Association’s new president ready to begin school year
Greetings colleagues and allow me to be among the first to wish you all happy new year.
While the rest of the world celebrates Jan. 1, Jan 14. or Jan. 28, depending on the calendar, our beginning happens at the end of August each year. We are fortunate to work in a profession that starts new each school year and is charged with promise and hope each and every time.
“You say good-bye and I say hello.” These words from Lennon and McCartney ring true for me as I write for this space for the first time. My predecessor Mark Ramsankar said good-bye in the previous issue and it is my turn to say hello. As the Alberta Teachers’ Association enters its second century as a professional organization, I am extraordinarily proud to be your president. The ATA is world-renowned for its work and its structures. Our research is leading discussion around the planet and some of the gains that we have made are the envy of all other teacher groups.
This being said, there is still much to do and that work is already underway. I am continuing to push the government to complete an amendment to a regulation that caps pension payments. As salaries increase, this cap is affecting more and more of our teachers. An amendment is in the works that will allow all our members to access the pension to which they are entitled and for which they have already contributed. From what I have been told, the writing is complete and the amendment has passed through the ministries of Education and Finance and awaits sign off from cabinet.
Our new group of table officers is jelling nicely and has begun work on a number of files. As our executive secretary Gordon Thomas moves toward retirement in early 2018, we are also working on the transitions happening at the most senior levels of our staff and this is proceeding very well. Provincial Executive Council has also begun its work both at the AGM of the Canadian Teachers’ Federation and our own Summer Conference. You will see much more of them as they serve your locals and bargaining units in the year ahead. While some good people have left, succession planning is serving us well.

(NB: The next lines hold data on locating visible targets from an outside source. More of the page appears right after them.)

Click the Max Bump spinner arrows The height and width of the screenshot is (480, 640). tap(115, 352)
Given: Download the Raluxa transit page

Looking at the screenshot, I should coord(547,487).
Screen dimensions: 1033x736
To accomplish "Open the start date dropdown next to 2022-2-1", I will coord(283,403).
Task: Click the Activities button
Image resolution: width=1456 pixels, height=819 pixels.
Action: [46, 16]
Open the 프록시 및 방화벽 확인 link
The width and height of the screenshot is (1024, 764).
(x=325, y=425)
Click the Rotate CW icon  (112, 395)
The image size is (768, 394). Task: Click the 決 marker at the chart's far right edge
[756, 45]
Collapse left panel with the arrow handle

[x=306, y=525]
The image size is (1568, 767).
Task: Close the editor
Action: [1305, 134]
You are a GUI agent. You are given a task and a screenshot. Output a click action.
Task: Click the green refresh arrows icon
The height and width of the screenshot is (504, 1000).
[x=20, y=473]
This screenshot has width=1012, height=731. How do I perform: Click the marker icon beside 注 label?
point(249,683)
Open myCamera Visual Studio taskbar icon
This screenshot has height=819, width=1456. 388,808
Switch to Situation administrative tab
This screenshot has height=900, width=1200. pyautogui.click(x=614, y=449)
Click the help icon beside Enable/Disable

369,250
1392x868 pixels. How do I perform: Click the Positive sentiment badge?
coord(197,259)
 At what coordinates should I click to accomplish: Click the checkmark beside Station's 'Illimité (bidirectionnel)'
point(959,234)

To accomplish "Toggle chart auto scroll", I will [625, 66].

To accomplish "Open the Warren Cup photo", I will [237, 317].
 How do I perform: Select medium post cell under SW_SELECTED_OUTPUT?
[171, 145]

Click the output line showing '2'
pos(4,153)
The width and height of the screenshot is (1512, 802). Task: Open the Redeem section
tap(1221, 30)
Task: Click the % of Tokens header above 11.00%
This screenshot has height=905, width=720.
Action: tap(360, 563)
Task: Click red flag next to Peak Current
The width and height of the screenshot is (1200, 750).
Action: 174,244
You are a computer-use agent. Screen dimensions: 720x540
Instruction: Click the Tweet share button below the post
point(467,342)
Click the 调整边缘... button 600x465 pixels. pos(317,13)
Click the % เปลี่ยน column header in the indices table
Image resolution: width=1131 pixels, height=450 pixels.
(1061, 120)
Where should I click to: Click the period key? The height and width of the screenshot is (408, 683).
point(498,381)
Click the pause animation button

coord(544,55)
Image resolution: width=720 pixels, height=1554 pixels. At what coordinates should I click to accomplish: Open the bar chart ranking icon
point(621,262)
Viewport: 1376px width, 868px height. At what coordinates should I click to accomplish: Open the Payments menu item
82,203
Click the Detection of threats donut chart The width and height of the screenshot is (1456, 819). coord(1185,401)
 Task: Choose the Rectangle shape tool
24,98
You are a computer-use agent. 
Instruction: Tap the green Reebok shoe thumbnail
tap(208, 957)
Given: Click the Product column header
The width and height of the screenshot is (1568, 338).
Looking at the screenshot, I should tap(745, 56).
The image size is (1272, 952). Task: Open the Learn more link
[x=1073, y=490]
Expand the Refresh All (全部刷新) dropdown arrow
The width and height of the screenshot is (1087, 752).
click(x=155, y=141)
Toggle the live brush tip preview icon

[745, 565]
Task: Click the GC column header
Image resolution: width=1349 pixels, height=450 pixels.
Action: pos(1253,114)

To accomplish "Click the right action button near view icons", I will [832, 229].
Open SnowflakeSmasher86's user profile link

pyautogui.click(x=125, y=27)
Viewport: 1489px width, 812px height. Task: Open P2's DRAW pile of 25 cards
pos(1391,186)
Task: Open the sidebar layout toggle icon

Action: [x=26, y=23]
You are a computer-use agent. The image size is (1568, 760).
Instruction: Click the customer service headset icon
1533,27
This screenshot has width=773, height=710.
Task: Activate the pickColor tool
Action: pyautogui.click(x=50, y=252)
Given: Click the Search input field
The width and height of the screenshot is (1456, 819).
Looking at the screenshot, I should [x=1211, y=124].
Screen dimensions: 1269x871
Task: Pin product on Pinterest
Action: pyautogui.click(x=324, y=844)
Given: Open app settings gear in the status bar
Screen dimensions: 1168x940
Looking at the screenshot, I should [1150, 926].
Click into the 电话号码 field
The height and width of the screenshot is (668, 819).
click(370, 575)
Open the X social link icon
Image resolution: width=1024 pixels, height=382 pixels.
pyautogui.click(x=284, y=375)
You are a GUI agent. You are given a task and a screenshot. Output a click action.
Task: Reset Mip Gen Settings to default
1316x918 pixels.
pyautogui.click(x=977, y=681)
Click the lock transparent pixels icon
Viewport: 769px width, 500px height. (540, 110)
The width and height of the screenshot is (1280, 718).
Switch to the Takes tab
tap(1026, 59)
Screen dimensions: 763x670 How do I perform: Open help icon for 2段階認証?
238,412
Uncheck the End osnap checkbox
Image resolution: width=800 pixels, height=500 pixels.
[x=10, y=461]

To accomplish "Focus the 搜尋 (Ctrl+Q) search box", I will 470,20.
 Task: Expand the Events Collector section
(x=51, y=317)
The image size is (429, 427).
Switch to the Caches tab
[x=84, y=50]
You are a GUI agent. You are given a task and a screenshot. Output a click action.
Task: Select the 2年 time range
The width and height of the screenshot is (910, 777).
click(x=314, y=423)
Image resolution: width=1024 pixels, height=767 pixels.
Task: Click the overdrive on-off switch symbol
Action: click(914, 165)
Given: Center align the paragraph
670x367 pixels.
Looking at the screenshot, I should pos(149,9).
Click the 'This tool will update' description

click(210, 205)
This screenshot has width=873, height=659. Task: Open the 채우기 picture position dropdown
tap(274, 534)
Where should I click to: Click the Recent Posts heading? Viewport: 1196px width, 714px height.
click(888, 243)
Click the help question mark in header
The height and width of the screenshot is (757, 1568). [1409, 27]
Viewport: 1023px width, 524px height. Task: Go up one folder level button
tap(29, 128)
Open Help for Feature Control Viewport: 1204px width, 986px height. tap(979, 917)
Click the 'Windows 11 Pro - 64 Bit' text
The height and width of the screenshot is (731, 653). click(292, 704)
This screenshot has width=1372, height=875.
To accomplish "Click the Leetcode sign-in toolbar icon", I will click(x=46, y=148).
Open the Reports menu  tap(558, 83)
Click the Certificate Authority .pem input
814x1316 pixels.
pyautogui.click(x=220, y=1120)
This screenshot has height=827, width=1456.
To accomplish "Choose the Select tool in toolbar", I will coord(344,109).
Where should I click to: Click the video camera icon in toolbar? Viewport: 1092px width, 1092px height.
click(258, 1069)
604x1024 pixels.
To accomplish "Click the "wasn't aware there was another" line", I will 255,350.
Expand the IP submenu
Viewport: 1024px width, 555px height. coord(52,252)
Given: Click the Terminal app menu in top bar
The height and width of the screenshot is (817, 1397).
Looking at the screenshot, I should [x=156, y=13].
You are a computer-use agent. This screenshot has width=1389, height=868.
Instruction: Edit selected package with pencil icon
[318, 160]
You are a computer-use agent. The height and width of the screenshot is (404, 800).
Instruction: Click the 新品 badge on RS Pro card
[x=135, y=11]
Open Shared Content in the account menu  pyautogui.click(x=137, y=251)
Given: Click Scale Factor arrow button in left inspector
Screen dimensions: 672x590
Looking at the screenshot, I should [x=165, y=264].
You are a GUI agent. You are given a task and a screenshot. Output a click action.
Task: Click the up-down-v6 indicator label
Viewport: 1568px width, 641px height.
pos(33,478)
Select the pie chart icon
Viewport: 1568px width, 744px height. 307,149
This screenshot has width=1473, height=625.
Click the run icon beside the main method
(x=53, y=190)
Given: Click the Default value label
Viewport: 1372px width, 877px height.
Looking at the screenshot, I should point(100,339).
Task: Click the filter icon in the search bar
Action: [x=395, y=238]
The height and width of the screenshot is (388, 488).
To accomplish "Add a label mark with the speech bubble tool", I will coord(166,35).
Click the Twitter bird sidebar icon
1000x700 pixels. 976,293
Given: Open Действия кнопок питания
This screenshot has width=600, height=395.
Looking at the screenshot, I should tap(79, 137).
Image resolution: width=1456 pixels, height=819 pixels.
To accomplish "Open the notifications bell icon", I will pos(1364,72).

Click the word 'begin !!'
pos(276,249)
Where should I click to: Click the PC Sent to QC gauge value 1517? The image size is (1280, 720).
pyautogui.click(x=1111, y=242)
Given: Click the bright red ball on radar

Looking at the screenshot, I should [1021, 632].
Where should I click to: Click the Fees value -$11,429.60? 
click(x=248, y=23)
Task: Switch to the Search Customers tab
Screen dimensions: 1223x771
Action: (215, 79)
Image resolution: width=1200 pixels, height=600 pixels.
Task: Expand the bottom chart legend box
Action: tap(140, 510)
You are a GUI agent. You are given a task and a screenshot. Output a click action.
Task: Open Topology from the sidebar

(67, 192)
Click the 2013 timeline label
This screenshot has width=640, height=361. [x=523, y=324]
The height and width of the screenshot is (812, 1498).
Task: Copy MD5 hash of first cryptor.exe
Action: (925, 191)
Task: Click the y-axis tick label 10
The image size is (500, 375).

We’re proud of our work on Indigenous education issues. Our Walking Together project is delivering workshops and seminars throughout the province. We continue to be serious about supporting teachers and educating them about our past, always with an eye toward how we will teach in the future. Keep in mind that Orange Shirt Day is coming Sept. 30 (the 29th in schools), so make plans for your classroom.
The Association’s stand against high-stakes testing, which awoke the planet, continues to be an
active file. We’ve expressed our concerns directly to members of the Organization for Economic Co-operation and Development and Education Minister David Eggen. The dollars we spend annually on high-stakes testing do not benefit teachers and students. It’s a waste of money, and these dollars should be spent in our classrooms. This file will remain active as we work with government on a new public assurance model.
With the completion of the central table portion of bargaining our collective agreements, we will need to monitor and to push boards to enact the language in the spirit in which it was intended. Examples of misinterpretation are already showing up, and our Economic Policy Committees will need to be vigilant as they also continue to bargain the local piece of our agreements. The classroom improvement fund will be rolling out in September in some school divisions and soon after in many others, and I would like to hear your stories about the difference these funds have made in your classrooms.
Our partnership with the government on curriculum continues and while the work of our colleagues is progressing, certain factions continue to push relentlessly for the participants to be named. This attention has been entirely unhelpful, and we will continue to fight to protect our members from unnecessary exposures to attacks in both mainstream and social media.
Back to “I say hello.” I have worked for teachers’ rights all my career and with the opportunity you have given me, I will push even harder to achieve the goals that you and I share for public education in our province. The best education system anywhere can still be improved upon. All the best in the school year ahead and please don’t hesitate to call with your concerns or good news stories! ❚
Greg Jeffery was elected president of the Alberta Teachers’ Association in March of 2017 and officially took office July 1.